Sección de texto:
────
El atentado fascista en París contra la
redacción del semanario Charlie Hebdo, que ha arrebatado la vida a 12
personas, entre ellas a los cuatro dibujantes Charb, Cabú, Wolinsky y
Tignous, deja una doble o triple sensación de horror, pues está agravada
por una especie de eco amargo y sucio y por una sombra de amenaza
inminente y general. Está sin duda el horror de la matanza misma por
parte de unos asesinos que, con independencia de sus móviles
ideológicos, se han situado a sí mismos al margen de toda ética común y
por eso mismo fuera de todo marco religioso, en su sentido más estricto y
preciso.
Pero está también el horror de que sus víctimas se dedicaran a escribir y a dibujar. No es que uno no pueda hacer daño escribiendo y dibujando -enseguida hablaremos de esto-; es que escribir y dibujar son tareas que una larga tradición histórica compartida sitúa en el extremo opuesto de la violencia; si se trata además de la sátira y el humor, nadie nos parece más protegido que el que nos hace reír. En términos humanos, siempre es más grave matar a un bufón que a un rey porque el bufón dice lo que todos queremos oír -aunque sea improcedente o incluso hiperbólico- mientras que los reyes sólo hablan de sí mismos y de su poder. El que mata a un bufón, al que hemos encomendado el decir libre y general, mata a la humanidad misma. También por eso los asesinos de París son fascistas. Sólo los fascistas matan bufones. Sólo los fascistas creen que hay objetos no hilarantes o no ridiculizables. Sólo los fascistas matan para imponer seriedad.
────
Datos proporcionados:
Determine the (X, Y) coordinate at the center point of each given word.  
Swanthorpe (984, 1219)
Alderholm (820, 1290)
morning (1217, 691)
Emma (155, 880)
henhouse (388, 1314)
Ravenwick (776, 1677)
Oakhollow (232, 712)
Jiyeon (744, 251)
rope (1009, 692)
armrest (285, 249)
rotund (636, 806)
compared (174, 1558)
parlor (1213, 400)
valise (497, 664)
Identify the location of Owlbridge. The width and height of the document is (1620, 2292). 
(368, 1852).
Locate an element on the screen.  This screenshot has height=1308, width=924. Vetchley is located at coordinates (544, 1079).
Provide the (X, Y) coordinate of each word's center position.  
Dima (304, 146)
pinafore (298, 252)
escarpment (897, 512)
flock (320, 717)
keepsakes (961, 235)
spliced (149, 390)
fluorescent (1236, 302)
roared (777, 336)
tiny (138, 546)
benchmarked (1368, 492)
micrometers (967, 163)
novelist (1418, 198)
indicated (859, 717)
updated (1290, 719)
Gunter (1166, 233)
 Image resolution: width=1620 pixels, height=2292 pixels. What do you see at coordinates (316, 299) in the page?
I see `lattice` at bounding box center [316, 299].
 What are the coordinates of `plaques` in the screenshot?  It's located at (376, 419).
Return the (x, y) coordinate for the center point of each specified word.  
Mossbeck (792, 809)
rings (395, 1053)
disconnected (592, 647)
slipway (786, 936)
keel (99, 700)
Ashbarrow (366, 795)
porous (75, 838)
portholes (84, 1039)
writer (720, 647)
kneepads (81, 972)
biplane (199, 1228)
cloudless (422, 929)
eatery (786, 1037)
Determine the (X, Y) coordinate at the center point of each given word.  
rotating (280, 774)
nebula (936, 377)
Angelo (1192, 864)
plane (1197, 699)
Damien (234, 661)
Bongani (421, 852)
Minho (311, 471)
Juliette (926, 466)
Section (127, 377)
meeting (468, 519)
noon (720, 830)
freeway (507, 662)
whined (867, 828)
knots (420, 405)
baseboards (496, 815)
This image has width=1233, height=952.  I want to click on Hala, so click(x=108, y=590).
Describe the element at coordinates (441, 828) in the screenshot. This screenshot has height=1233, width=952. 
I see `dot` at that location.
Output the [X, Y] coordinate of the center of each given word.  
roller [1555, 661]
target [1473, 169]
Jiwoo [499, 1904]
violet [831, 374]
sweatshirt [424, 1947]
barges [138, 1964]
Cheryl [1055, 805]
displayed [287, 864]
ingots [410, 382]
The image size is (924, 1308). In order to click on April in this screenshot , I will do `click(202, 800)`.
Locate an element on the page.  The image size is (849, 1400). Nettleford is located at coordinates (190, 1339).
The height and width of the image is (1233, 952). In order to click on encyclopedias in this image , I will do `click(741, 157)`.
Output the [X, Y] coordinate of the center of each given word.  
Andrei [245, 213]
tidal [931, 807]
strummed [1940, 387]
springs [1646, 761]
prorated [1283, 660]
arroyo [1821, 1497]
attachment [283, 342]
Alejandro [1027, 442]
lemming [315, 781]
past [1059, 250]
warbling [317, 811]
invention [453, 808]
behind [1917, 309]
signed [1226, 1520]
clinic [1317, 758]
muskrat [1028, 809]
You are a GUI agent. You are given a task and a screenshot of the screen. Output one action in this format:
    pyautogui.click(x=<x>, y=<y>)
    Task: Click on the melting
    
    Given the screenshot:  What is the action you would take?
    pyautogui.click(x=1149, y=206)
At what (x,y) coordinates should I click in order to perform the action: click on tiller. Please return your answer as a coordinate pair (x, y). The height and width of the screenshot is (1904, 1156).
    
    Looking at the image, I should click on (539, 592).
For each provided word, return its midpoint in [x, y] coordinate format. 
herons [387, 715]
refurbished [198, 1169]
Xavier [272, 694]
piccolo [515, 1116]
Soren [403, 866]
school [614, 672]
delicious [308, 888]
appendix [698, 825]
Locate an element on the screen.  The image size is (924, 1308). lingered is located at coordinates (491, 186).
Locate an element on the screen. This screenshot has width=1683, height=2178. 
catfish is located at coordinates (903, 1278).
────
Según el texto sobre el atentado contra Charlie Hebdo, ¿por qué es más grave matar a un bufón que a un rey? Responde en una sola oración, por favor. Los datos no tienen relación con el texto sobre el atentado contra Charlie Hebdo.

Respuesta completa:
Porque el bufón dice lo que todos queremos oír, mientras que los reyes solo hablan de sí mismos y de su poder.